平和外交研究所

中国

2016.12.07

(短評)トランプ氏の対中関係-蔡英文総統との電話

 トランプ次期米大統領が12月2日、台湾の蔡英文総統と電話で会談したことについて、中国外交部は米国に抗議しつつもあまり大げさに騒ぎ立てない考えのようだ。王毅外相は台湾をあからさまに批判したが、米国に対しては直接文句を言わなかった。
 一方、トランプ氏は、「蔡英文総統からの祝福の電話だった」とツイッターで述べるなど取り合わない姿勢である。
 各国の論評などは、トランプ氏はこれまでの米国の対中姿勢と比べて、「総統(president)」と呼んだことなどいくつかの問題点があったと指摘しているが、今回の電話会談はあまり大ごとにならずに収まる気配である。
 しかし、今回の出来事を通じてトランプ氏が台湾を重視していることがはっきりしてきた。これは台湾にとって大いに喜ばしいことだが、危険もある。
 蔡英文総統は就任以来、中国から「一つの中国」に関する考えを明確にするよう執拗に迫られているが、中国の考えには同調せず、中台関係の現状を維持しようとしている。しかし、蔡英文総統としては中国との関係に消極的な姿勢を見せるとまた批判されるので、中台関係の発展を望む姿勢を取っている。
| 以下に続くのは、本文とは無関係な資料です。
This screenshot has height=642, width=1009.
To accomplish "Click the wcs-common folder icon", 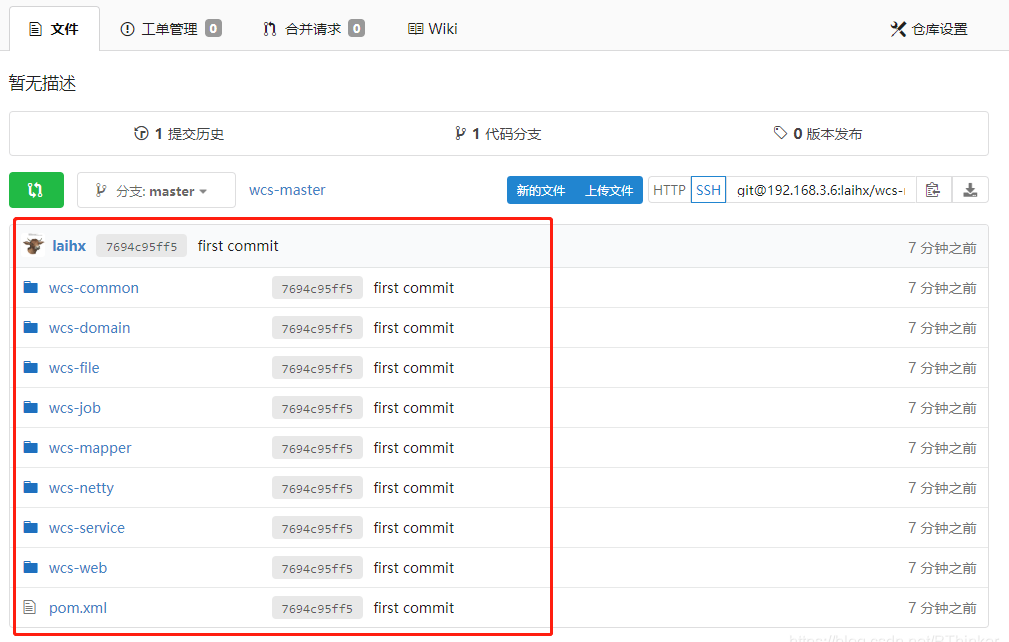I will (30, 288).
つまり、積極的な姿勢で現状維持を図っているのだが、これは非常にデリケートなことで、ちょっと隙を見せると中国からも、また、台湾内部からも付け込まれる。
 これは蔡英文だからできる離れ業だ。これに対してトランプ新政権が台湾重視の姿勢を不用意に示そうものなら中国から反発を受けることは必至であり、しかもその反発はまず蔡英文に向かうだろう。今回の電話会談についてもきびしく責められたのは蔡英文総統であった。つまり、米国として台湾を重視するあまりかえって台湾を窮地に追い込む危険があるのだ。

 おりしも中国は、蔡英文総統が来年1月グアテマラを訪問する途中米国に滞在(実際には「立ち寄り」だ)することを認めないよう米政府に求めた(6日)。世界保健機構(WHO)や国際民間航空機関(ICAO)での総会に台湾代表が出席するのを拒否したのと軌を一にすることであり、台湾が国際社会で行動することを力づくで差し止めようとしているのだが、蔡英文氏が米国でトランプ氏と会談することなどを警戒しているのだろう。
 今、中国は猛烈な勢いで台湾問題を中国に有利なように打開しようとしている。これに対し、蔡英文総統は台湾内部の親中派を警戒しつつ、中国の攻勢に対処している。このような状況にあって、米国があまりに単純に台湾の肩を持つと、台湾では歓迎されても中国と台湾の関係はもちろん、米中関係にも悪影響が出る恐れがあるので、新政権には慎重なかじ取りが求められる。

2016.11.28

(短評)ドゥテルテ大統領の真意

 仲裁裁判の対象となった南シナ海のスカボロー礁を禁漁区とする構想が出ている。最初にこの構想を提案したのはフィリピンのドゥテルテ大統領で、11月19日APEC首脳会議が開かれたリマでの習近平中国主席との会談で提案した。禁漁となるのは環礁の内側だけで、その外側では漁業は行えるという構想だそうだ。
 この提案に対する習近平主席の反応について報道は一致していない。前向きの反応であったというものもあるが、どうも明確な意思表示はなかったらしい。今後中国がどのような態度を取るか注目されるが、当分の間はとくに反応しない可能性もある。フィリピン側が一方的に提案したに過ぎないとも言われている。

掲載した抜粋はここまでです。